Chief executive Karl Chapman told The Lawyer: “This is all about providing customers with certainty and transparency.”
Richard Lissack QC, who is head of strategic development at Outer Temple Chambers and head of the business and international teams at Riverview Law, said: “This provides businesses with an option for barrister-led advisory work and representation in-house within a single organisation.
“It has tremendous potential internationally and it fits in with the bar’s message. In fact it’s a paradigm example of providing direct access.”
LawVest’s shareholders include DLA Piper and AdviserPlus, a provider of outsourced HR, employment and health and safety advice.

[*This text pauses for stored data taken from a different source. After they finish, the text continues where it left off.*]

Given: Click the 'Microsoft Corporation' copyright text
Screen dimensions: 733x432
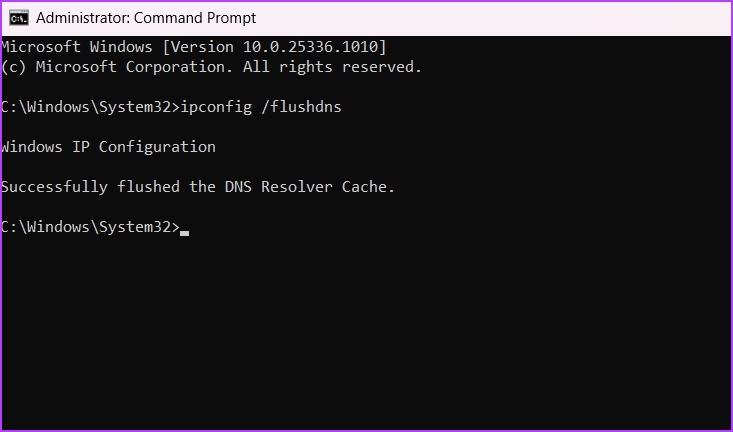Looking at the screenshot, I should click(x=134, y=67).
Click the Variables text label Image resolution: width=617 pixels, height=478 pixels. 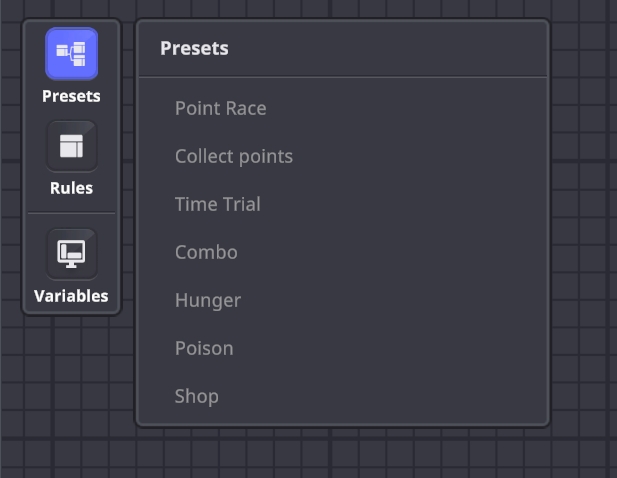71,296
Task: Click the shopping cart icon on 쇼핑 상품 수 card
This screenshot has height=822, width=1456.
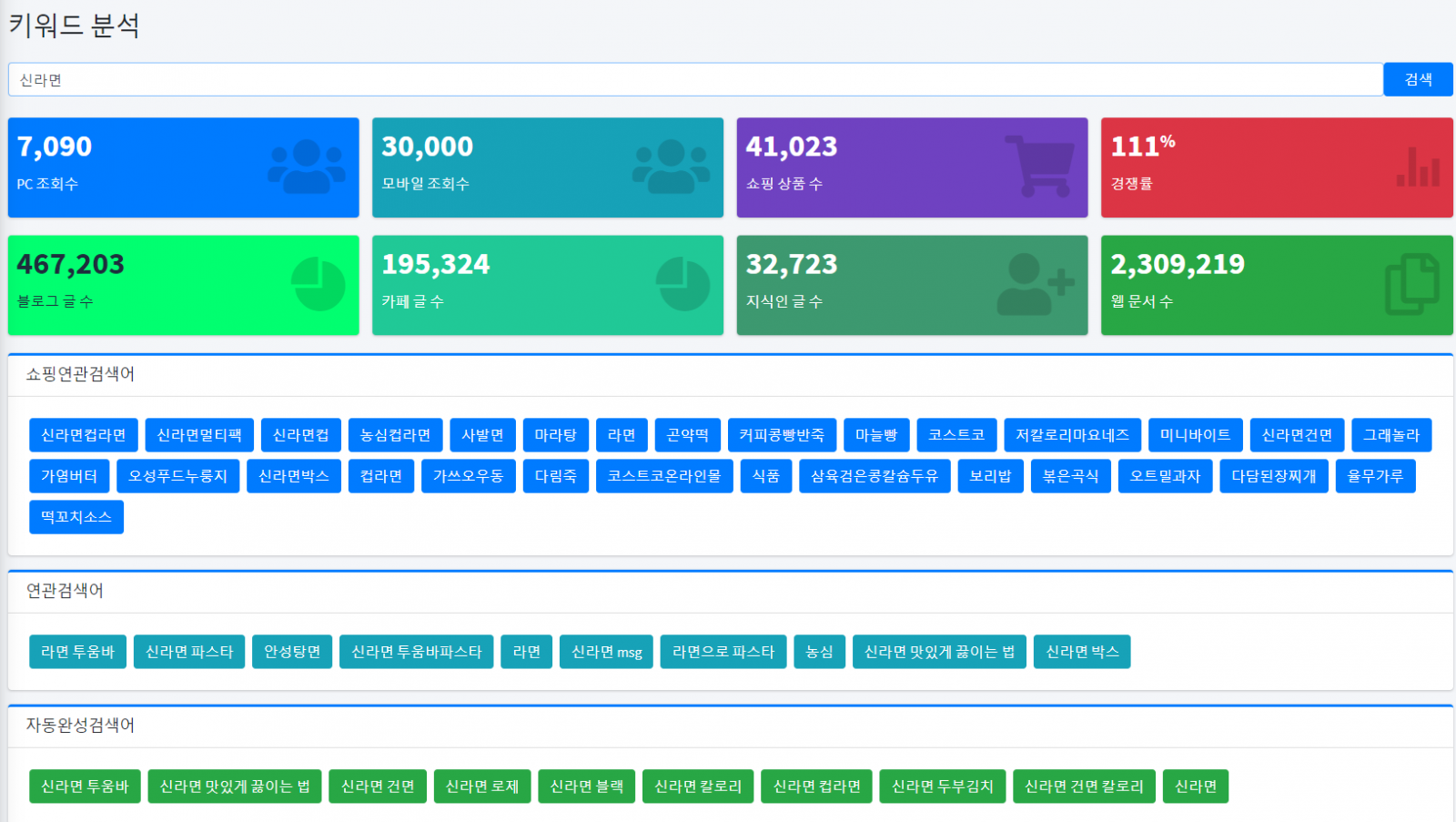Action: [x=1039, y=166]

For more on LawVest, see this week’s feature, Invested interest.
Readers' comments (14)
Dayglo Dave | 20-Feb-2012 5:50 pm
I really do hope this venture fails, spectacularly. This kind of thing simply serves to drive down the amount all of us earn. The profession saw this happen in conveyancing 20 years ago. Now it's happening with commercial law. Soon large legal businesses will be owned by non-lawyers and the poor lawyers who have to work in the faceless factories will be just that. Poor. Look at the miserly salaries LawVest have been offering solicitors. "Up to £30,000." How incredibly generous. It's deeply regrettable.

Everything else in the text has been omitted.